At first Abivard and his companions were so busy helping them to dry land, he had no time for thought. Then he realized the soldiers were reaching the eastern bank, not being thrown back to the west. The spell the Videssian and Makuraner mages had used, though vanished now, had left the canal permanently untwisted. It was, in short, as it had been before Maniakes' wizards had begun meddling with it.

By then Bozorg and some of the other men still on the western bank of the canal had flipped water into Panteles' face. Free of the burden of having to maintain the spell, the Videssian wizard managed to stay on his feet and even rejoin Abivard on the eastern side of the waterway.

«Well done!» Abivard greeted him.

«For which I thank you, eminent sir,» Panteles answered. «The relationship between the Voimios strap and the nature of the spell laid on the canal did indeed prove to be close to that which I had envisioned. This conformation between theory and practice is particularly satisfying on those rare occasions when it may be observed.»

«You were right,» Bozorg said. «You were right, you were right, you were right. By the Prophets Four, I admit it.» He spoke as a man might when publicly paying off a bet.

Panteles peered around. Now that the Makuraner army had reached it, the eastern bank of the canal seemed little different from the western: flat, muddy land with a lot of soldiers scattered across it. The Videssian wizard turned to Abivard. «Having gained this side of the canal, eminent sir, what will you do next?»

It was a good question and not one Abivard could answer on the spur of the moment. For the past several days getting across the canal had so consumed him, he'd lost track of the reasons for vhich he'd sought to do so. One thing, however, remained clear: «I am going to hunt Maniakes down and fight him when I do.»

Romezan had never let that escape his mind. Already, with the last of the soldiers across the canal, still muddy and soaked, he was shouting, «Form up, the God curse you. Don't stand around there wasting time. The Videssian patrols rode off to the southeast. You think they went that way by accident? In a horse's pizzle they did! If that's not where we'll find Maniakes, I'll eat my scabbard, metal fittings and all.»

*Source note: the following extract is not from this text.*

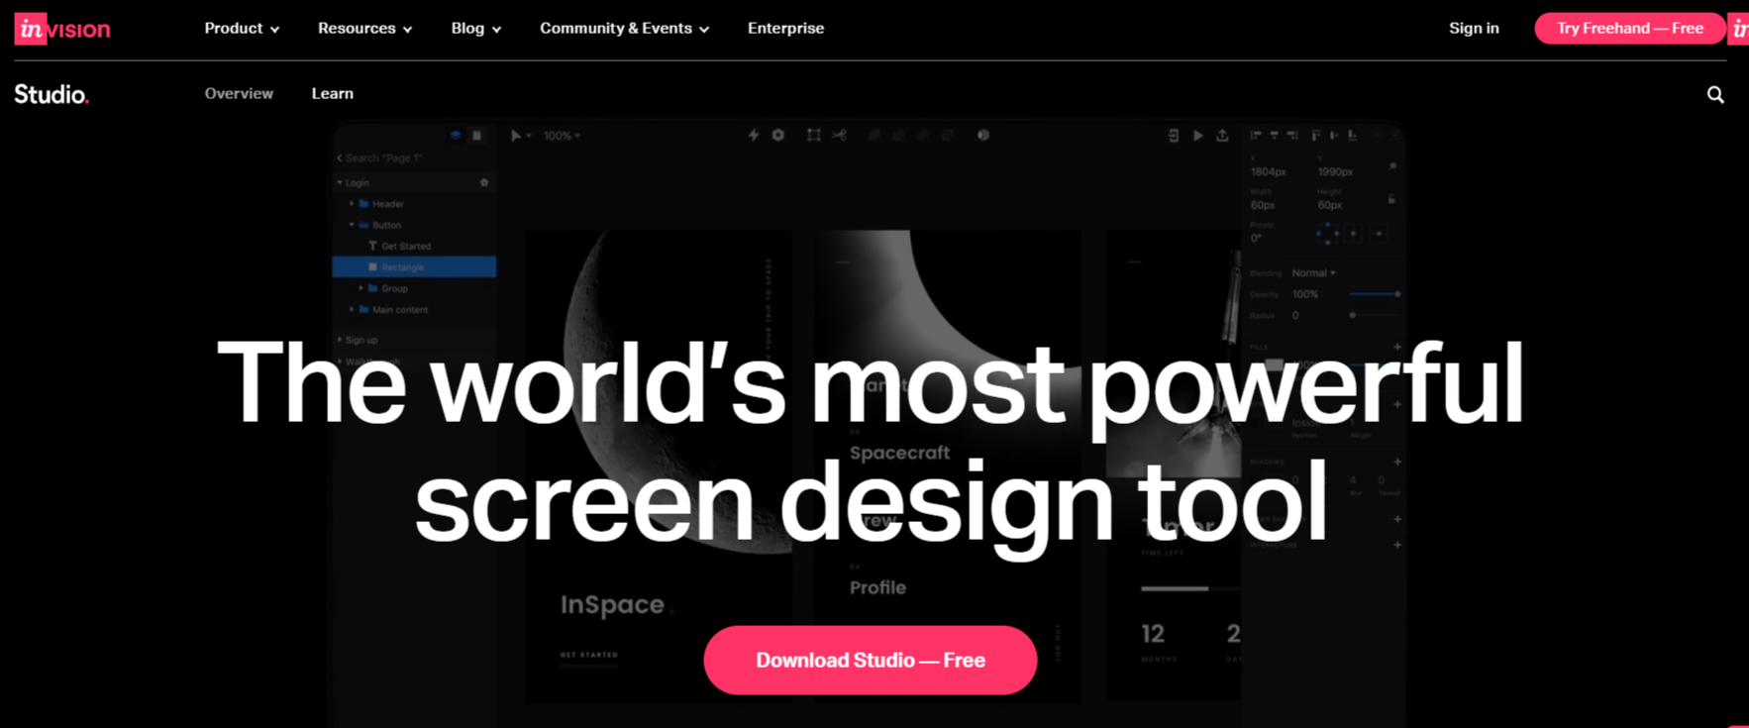Viewport: 1749px width, 728px height.
Task: Click the preview play icon
Action: pos(1198,136)

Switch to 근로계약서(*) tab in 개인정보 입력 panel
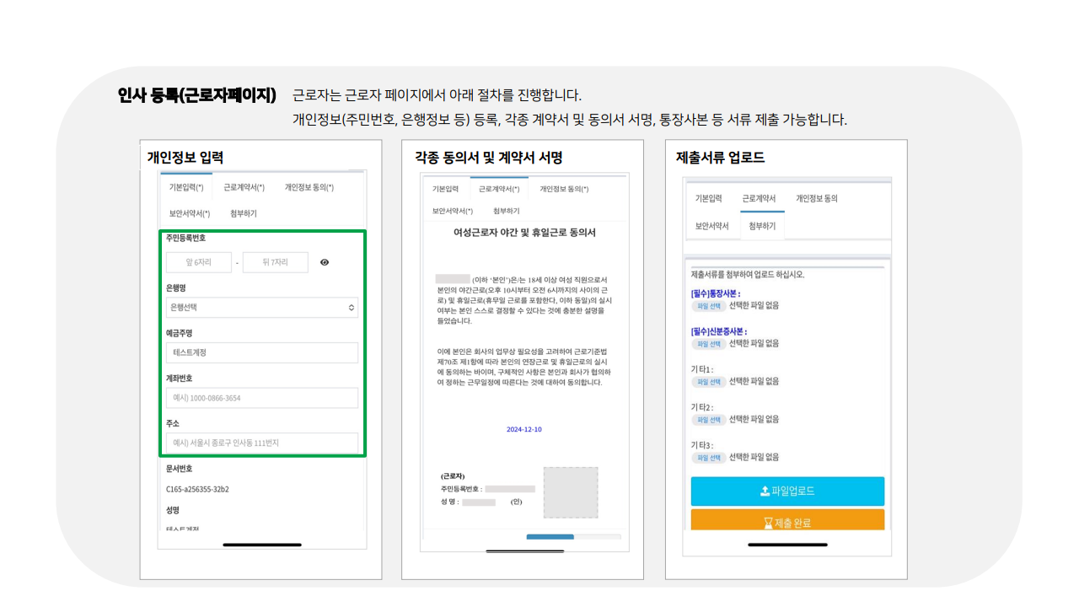tap(244, 187)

Abivard thought he was right. Maniakes hadn't quite taken for granted the Makuraners' inability to cross the canal, but he had left behind a force too small to fight their whole army, especially after failing to fight when Abivard and the first few men following him had floundered up onto the bank the Videssians had been holding without effort. If they weren't going to fight, the only useful service they could perform was warning the Avtokrator. To do that, they'd have to go where he was. Abivard's army would follow them there.

He raised his voice, adding his outcry to Romezan's relentless shouts. The soldiers responded more slowly than he would have wanted but not, he supposed, more slowly than was to be expected after the trouble they'd had reaching the eastern bank of the canal.

And as the men shook themselves out into a line of march, excitement gradually began to seep into them. They cheered Abivard when he rode up and down the line. «Wasn't for you, lord, we'd still be stuck over there,» somebody called. That made the cheers come louder.

Abivard wondered if Maniakes knew his magic had been defeated even before soldiers had ridden to him with the news. He would have a wizard-more likely wizards-with him. Breaking the Videssian spell probably would have produced a quiver of some sort in the world, a quiver a wizard could sense.

Because of that suspicion, Abivard reinforced what would have been his normal vanguard with picked fighting men who did not usually move at the very fore. He also spread his net of scouts and outriders farther around the army than he normally might have. If trouble threatened, he wanted warning as soon as he could get it.